* **Exercise goal**
Nothing in the data may change. Copy all of it exactly.
*** Opening Exercise input ***
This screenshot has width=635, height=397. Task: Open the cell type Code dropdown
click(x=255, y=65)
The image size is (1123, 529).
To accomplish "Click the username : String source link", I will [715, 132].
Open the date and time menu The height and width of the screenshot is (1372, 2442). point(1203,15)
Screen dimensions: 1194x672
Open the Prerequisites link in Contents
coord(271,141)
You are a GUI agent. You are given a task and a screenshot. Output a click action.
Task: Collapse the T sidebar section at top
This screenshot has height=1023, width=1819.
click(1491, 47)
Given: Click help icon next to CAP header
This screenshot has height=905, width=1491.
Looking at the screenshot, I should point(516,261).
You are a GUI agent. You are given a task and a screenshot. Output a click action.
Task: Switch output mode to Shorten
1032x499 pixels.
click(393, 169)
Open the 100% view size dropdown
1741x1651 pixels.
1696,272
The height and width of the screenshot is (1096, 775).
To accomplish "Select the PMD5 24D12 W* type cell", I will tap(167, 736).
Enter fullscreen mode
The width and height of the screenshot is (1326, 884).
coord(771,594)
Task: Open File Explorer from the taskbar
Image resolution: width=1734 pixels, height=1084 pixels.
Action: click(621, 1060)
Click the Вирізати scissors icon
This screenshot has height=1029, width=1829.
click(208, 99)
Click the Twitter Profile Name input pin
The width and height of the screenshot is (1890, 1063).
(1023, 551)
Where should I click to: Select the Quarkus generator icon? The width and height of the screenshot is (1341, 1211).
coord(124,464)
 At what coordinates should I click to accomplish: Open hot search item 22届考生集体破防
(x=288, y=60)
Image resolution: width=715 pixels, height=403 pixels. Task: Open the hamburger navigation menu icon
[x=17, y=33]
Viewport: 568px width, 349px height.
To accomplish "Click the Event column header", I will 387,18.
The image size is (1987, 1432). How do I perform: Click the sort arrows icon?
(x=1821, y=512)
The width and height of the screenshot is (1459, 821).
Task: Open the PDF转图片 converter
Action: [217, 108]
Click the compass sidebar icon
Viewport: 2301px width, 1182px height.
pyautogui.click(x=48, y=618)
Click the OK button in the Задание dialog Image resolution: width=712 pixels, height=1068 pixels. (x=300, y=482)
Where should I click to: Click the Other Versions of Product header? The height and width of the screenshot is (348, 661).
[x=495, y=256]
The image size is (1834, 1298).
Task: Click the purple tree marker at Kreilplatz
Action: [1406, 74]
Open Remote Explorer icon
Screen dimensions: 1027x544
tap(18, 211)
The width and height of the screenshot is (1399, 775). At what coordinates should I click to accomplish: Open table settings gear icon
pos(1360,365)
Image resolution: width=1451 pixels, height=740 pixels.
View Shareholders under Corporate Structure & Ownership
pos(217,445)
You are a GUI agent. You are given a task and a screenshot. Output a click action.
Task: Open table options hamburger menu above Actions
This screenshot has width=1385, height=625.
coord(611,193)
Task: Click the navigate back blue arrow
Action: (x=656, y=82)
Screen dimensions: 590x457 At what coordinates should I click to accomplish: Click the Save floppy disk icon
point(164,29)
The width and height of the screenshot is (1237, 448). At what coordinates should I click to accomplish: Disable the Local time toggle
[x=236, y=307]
*** Closing Exercise input ***
* **Solution to this problem**
This screenshot has width=635, height=397. Task: Open the cell type Code dropdown
click(x=255, y=65)
The image size is (1123, 529).
To accomplish "Click the username : String source link", I will [715, 132].
Open the date and time menu The height and width of the screenshot is (1372, 2442). point(1203,15)
Screen dimensions: 1194x672
Open the Prerequisites link in Contents
coord(271,141)
You are a GUI agent. You are given a task and a screenshot. Output a click action.
Task: Collapse the T sidebar section at top
This screenshot has height=1023, width=1819.
click(1491, 47)
Given: Click help icon next to CAP header
This screenshot has height=905, width=1491.
Looking at the screenshot, I should point(516,261).
You are a GUI agent. You are given a task and a screenshot. Output a click action.
Task: Switch output mode to Shorten
1032x499 pixels.
click(393, 169)
Open the 100% view size dropdown
1741x1651 pixels.
1696,272
The height and width of the screenshot is (1096, 775).
To accomplish "Select the PMD5 24D12 W* type cell", I will tap(167, 736).
Enter fullscreen mode
The width and height of the screenshot is (1326, 884).
coord(771,594)
Task: Open File Explorer from the taskbar
Image resolution: width=1734 pixels, height=1084 pixels.
Action: click(621, 1060)
Click the Вирізати scissors icon
This screenshot has height=1029, width=1829.
click(208, 99)
Click the Twitter Profile Name input pin
The width and height of the screenshot is (1890, 1063).
(1023, 551)
Where should I click to: Select the Quarkus generator icon? The width and height of the screenshot is (1341, 1211).
coord(124,464)
 At what coordinates should I click to accomplish: Open hot search item 22届考生集体破防
(x=288, y=60)
Image resolution: width=715 pixels, height=403 pixels. Task: Open the hamburger navigation menu icon
[x=17, y=33]
Viewport: 568px width, 349px height.
To accomplish "Click the Event column header", I will 387,18.
The image size is (1987, 1432). How do I perform: Click the sort arrows icon?
(x=1821, y=512)
The width and height of the screenshot is (1459, 821).
Task: Open the PDF转图片 converter
Action: [217, 108]
Click the compass sidebar icon
Viewport: 2301px width, 1182px height.
pyautogui.click(x=48, y=618)
Click the OK button in the Задание dialog Image resolution: width=712 pixels, height=1068 pixels. (x=300, y=482)
Where should I click to: Click the Other Versions of Product header? The height and width of the screenshot is (348, 661).
[x=495, y=256]
The image size is (1834, 1298).
Task: Click the purple tree marker at Kreilplatz
Action: [1406, 74]
Open Remote Explorer icon
Screen dimensions: 1027x544
tap(18, 211)
The width and height of the screenshot is (1399, 775). At what coordinates should I click to accomplish: Open table settings gear icon
pos(1360,365)
Image resolution: width=1451 pixels, height=740 pixels.
View Shareholders under Corporate Structure & Ownership
pos(217,445)
You are a GUI agent. You are given a task and a screenshot. Output a click action.
Task: Open table options hamburger menu above Actions
This screenshot has width=1385, height=625.
coord(611,193)
Task: Click the navigate back blue arrow
Action: (x=656, y=82)
Screen dimensions: 590x457 At what coordinates should I click to accomplish: Click the Save floppy disk icon
point(164,29)
The width and height of the screenshot is (1237, 448). At what coordinates should I click to accomplish: Disable the Local time toggle
[x=236, y=307]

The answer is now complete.